■ Exercise goal
Please transcribe exactly the lines from the line holding "The height and" through the end of the data below, and skip any pictures.

■ Data

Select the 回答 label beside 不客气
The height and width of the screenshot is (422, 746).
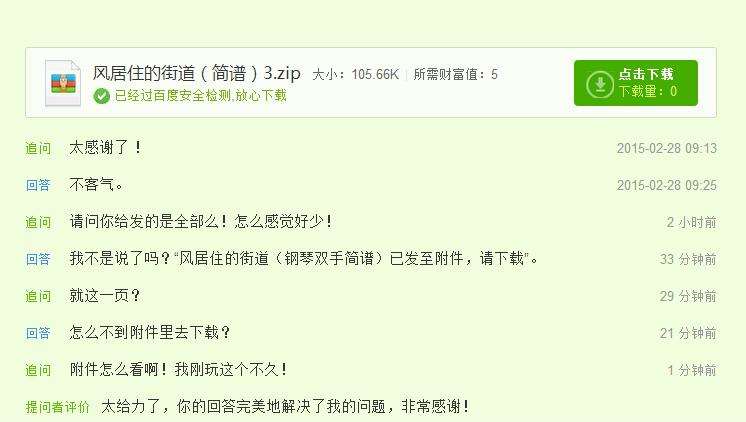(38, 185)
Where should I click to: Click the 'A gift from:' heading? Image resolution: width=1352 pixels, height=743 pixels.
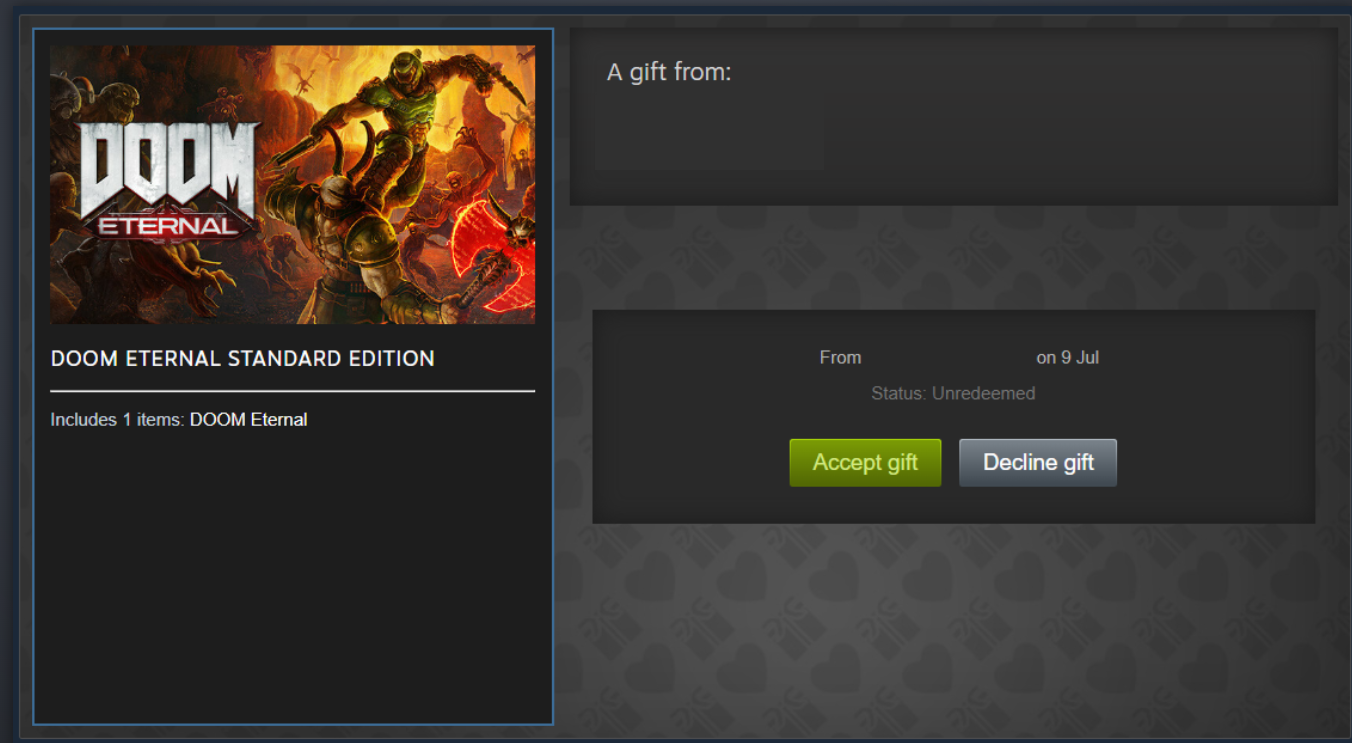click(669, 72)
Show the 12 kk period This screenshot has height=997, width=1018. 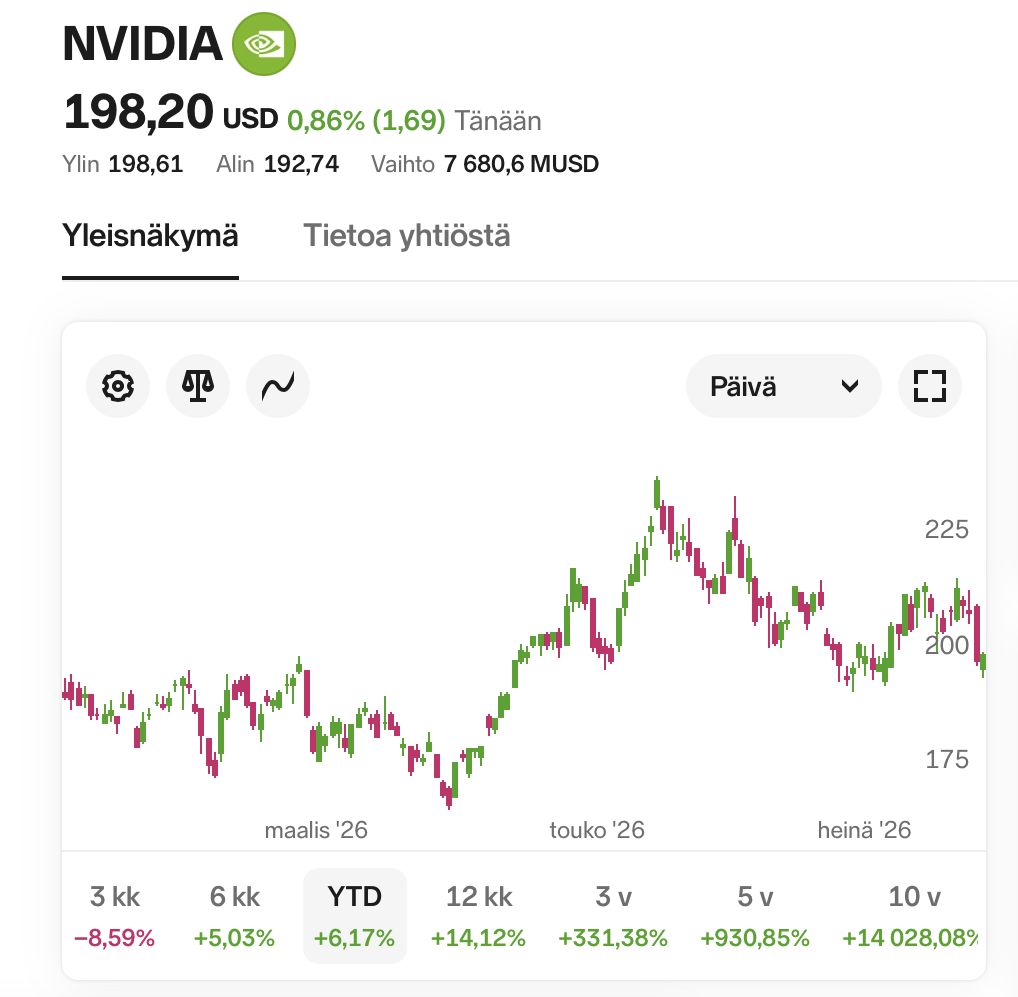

■ Answer to the exercise
The height and width of the screenshot is (422, 746).
(38, 185)
Where should I click to: Click the 'A gift from:' heading? Image resolution: width=1352 pixels, height=743 pixels.
click(669, 72)
Show the 12 kk period This screenshot has height=997, width=1018. 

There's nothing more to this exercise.